3. Familiarizing Researchers with the Resource Center
Collection, preservation, and distribution are the most important activities of a resource center. However, if a resource center limits itself to these activities alone, it would be difficult to maximize the usefulness of resources. For example, our efficiency will be limited if information relevant to the resources is not accumulated or distributed, or if techniques for handling resources are not developed or taught, or if fresh resources for future research are not obtained. Besides the collaboration with NBRP, RIKEN BRC has been conducting independent activities such as developing resource-related technology, spreading handling techniques through training, and developing fresh resources in cooperation with external organizations. In conjunction, our division has been developing and popularizing handling technique for cultured plant cells, improving the technology in the use of Arabidopsis wild strains and developing genome resources of brassicaceous plants. A basic course in culture technique and an application course in phenotypic transformation and cryopreservation were held during a training session on cultured plant cells and both courses were well received.

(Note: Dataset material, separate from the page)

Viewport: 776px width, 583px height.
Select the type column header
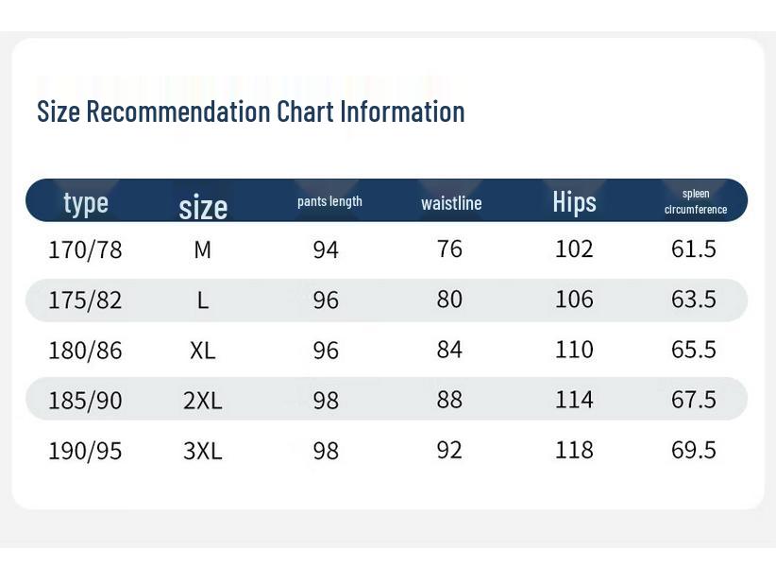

Although the national research infrastructure has developed a great deal after the NBRP was established, we still need to strive for the significance of this resource center to be recognized by the research community. Therefore, in addition to distributing resource-related information and responding to inquiries from researchers, we will strive to develop new resources, technology and information through various resource-related activities and provide them to the research community in hopes of familiarizing ourselves to the researchers.
Photograph 3: T87 cells are the typical cultured cells of Arabidopsis. They are used not only for research on signal transduction and investigation of protein localization but also for research on the circadian rhythm and photosynthesis because the development of chloroplasts can be observed in the light green T87 cells. In order to persuade more researchers to use T87 cells, our division has been developing and popularizing the technology of the transformation and cryopreservation of T87 cells.